Irati Gorostidi fusiona historia, memoria y cuerpo en su primera película, una mirada mística y militante sobre la comuna vasca «Arco Iris» y los sueños de transformación social de los años 70.

★★½

En Aro berria (“nueva era” en español), su salto al largometraje, la cineasta vasca Irati Gorostidi continúa explorando los entresijos del movimiento obrero y las luchas sociales surgidas en el País Vasco en la década de los 70. La directora de los cortometrajes San Simón 62 (2022) y Contadores (2023) traslada a la ficción, partiendo de testimonios reales y archivo documental, un acontecimiento histórico que sus padres vivieron en carne propia: en el año 1978, en la ciudad de Donosti, un grupo de obreros inconformistas decidieron, tras asistir al fracaso de una convocatoria de huelga en su lugar de trabajo, unirse a una pequeña comunidad aislada en la montaña.
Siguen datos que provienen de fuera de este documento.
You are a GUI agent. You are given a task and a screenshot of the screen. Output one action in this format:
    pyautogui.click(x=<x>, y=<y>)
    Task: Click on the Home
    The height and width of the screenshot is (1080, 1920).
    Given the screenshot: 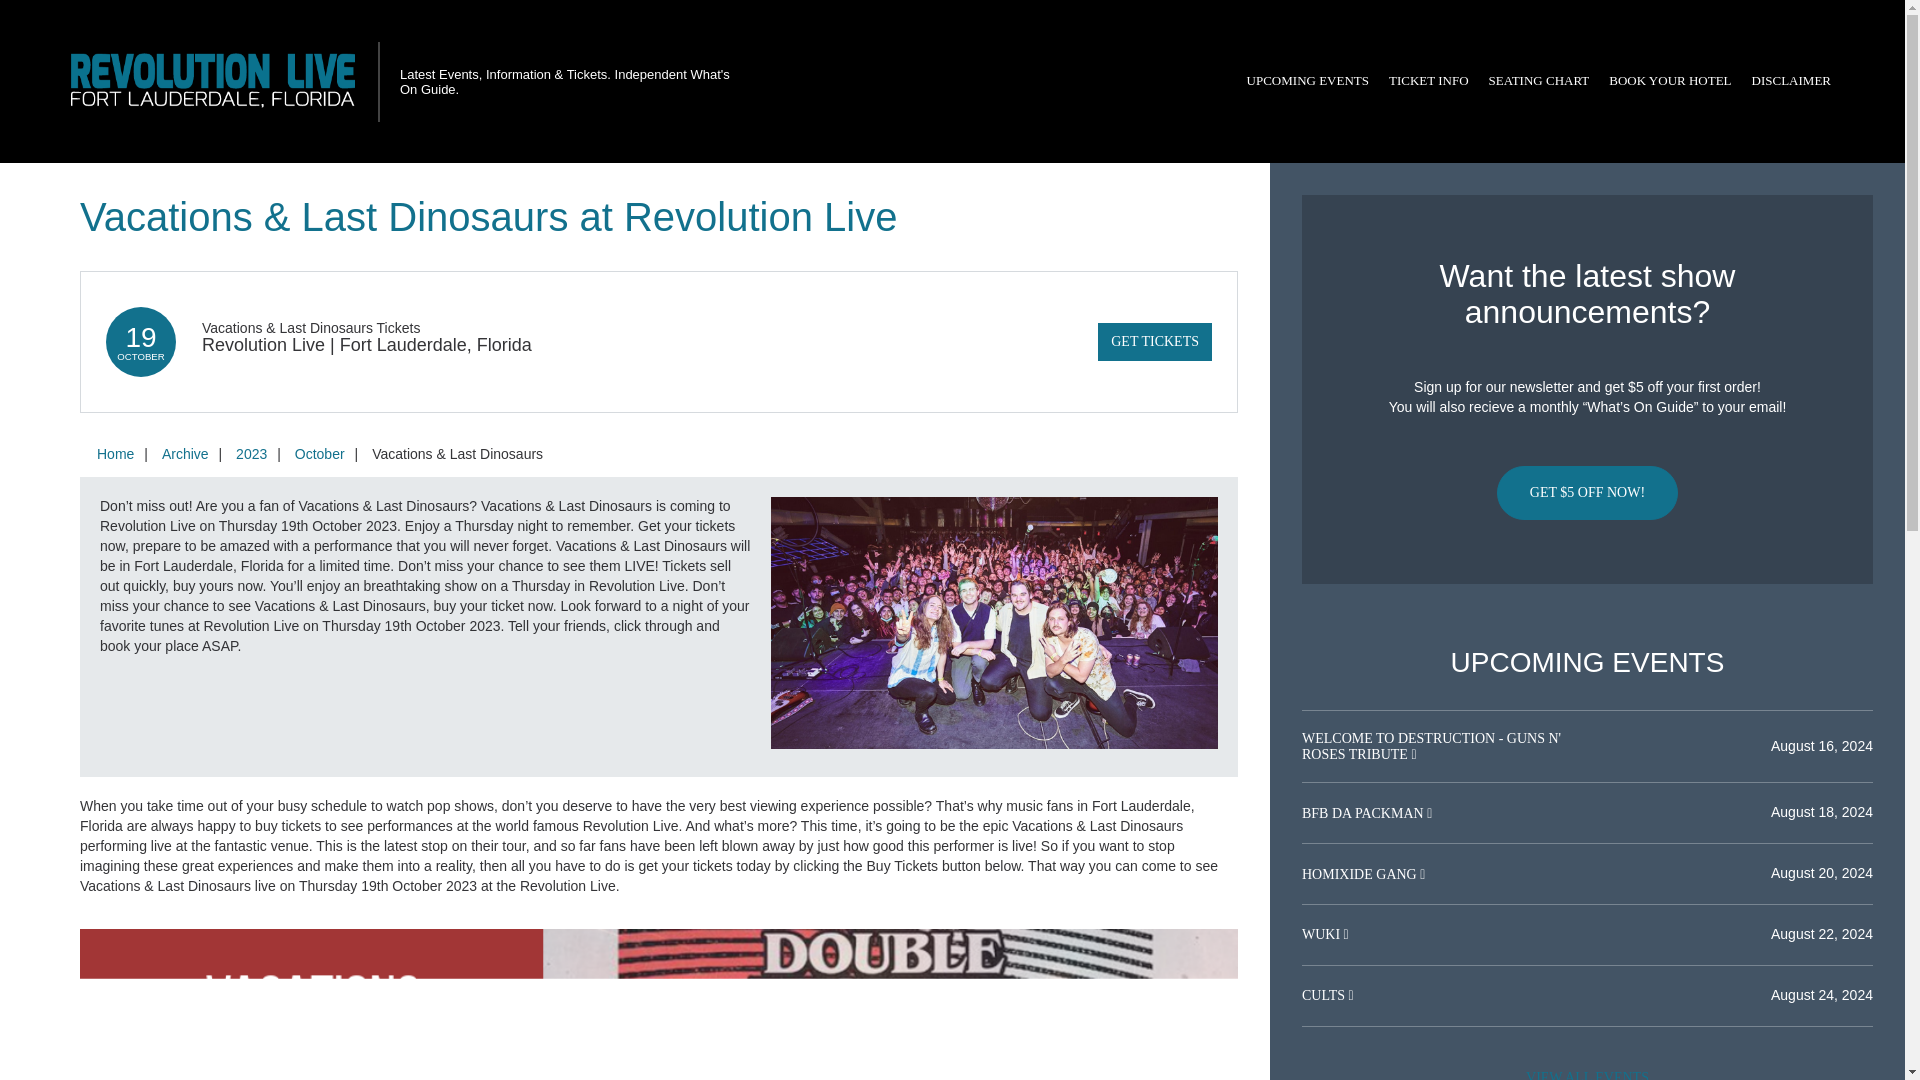 What is the action you would take?
    pyautogui.click(x=115, y=454)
Bajo el nombre de “Arco Iris”, este proyecto autogestionado estaba compuesto por jóvenes de muy distinto origen que, renunciando al individualismo y la mundanidad, aspiraban a fusionarse con lo observado a través de intensas experiencias comunitarias de orden místico. De la mano del director de fotografía Ion de Sosa, Gorostidi filma con contundente determinación las carnes entrelazadas de los comuneros durante las ceremonias de trance; cuerpos seccionados por el uso del plano corto que, en su fusión, conforman un electrizante, vigoroso organismo colectivo. Con todo, y pese al indudable magnetismo de su propuesta estética, la primera película de Gorostidi –en la que resuenan los ecos de la seminal Numax presenta… (1979) de Joaquim Jordá– se ve debilitada por la ausencia de una mirada dialéctica: asistimos, como espectadores, a la forma en que los personajes dialogan en aras de abolir la propiedad privada, buscando deconstruir los estándares de las relaciones de pareja o apostando por la crianza colectiva, pero, aunque aparece algún que otro atisbo de fisura y contradicción en las dinámicas de la comuna, la cineasta parece estar decidida a no tomar una posición sobre lo narrado. El resultado final, en este sentido, termina destilando una cierta frialdad.